Sur la Grand’Place… - Alphonse Capon
IV
Sur la Grand’Place, à Lille, un essaim de pigeons
Becquetant sur le sol, volant sur les pignons,
Perchés sur la Déesse, au haut de la Colonne,
Ils fleuronnent sa couronne.
Ce ne sont, au soleil, que gais ébattements
D’ailes, que chatoiements et que roucoulements ;
Ils planent sur la Bourse et la vieille Grand’Garde,
Des plumes neigent : regarde.
Le Lillois les respecte et leur jette du grain.
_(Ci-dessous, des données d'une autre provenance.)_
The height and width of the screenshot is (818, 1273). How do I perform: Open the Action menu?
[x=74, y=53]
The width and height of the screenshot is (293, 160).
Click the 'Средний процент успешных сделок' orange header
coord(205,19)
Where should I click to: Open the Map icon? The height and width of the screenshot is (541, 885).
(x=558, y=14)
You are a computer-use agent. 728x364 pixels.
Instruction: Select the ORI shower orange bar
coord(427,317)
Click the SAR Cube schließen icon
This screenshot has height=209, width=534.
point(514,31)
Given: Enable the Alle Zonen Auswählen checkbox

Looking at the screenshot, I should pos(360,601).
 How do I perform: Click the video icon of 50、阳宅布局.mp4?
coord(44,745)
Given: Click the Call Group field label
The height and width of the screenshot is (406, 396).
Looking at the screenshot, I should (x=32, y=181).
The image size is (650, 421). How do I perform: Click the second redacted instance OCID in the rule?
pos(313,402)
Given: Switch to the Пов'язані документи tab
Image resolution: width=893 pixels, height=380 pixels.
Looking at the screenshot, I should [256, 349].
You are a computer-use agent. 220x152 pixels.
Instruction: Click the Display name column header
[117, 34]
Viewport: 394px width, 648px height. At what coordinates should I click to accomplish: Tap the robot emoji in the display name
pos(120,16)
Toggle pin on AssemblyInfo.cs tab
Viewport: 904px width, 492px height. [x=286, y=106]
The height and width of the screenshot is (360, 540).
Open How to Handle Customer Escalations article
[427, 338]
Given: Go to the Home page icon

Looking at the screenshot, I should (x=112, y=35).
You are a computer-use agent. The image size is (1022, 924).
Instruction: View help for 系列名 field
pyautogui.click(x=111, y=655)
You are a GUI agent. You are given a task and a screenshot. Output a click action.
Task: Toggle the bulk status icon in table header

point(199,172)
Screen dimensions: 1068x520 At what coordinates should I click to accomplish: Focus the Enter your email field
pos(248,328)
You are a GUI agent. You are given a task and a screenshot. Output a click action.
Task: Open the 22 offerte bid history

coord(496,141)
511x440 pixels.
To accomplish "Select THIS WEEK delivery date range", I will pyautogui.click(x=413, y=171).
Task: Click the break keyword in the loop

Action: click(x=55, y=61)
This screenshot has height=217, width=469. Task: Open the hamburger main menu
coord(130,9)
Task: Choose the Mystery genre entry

Heureux pigeon, sa vie est douce et sans chagrin ;
Il est l’oiseau sacré, comme fut, ma parole,
Jadis l’Oie, au Capitole.
Publié en 1924 dans le recueil Poèmes du Nord. Sites et Cités (Paris, Taillandier).
Alphonse Capon sait capturer l’âme de Lille dans les moindres détails du quotidien. Avec Sur la Grand’Place…, il transforme une scène banale – des pigeons voletant sur la place centrale – en un tableau poétique et vivant. Son regard, à la fois tendre et émerveillé, célèbre cette harmonie entre la ville et ses habitants, entre le patrimoine et la nature urbaine. À travers ces oiseaux qu’il élève presque au rang de symboles, il révèle l’attachement des Lillois à leur environnement et à cette chaleur humaine qui imprègne chaque recoin de la cité. Son style fluide et imagé donne à son poème une légèreté festive, un charme simple mais puissant. Capon est de ces poètes qui savent voir la beauté dans l’ordinaire, transformant la vie quotidienne en une scène pleine de poésie et d’émotion. Un véritable peintre des mots, amoureux de sa ville.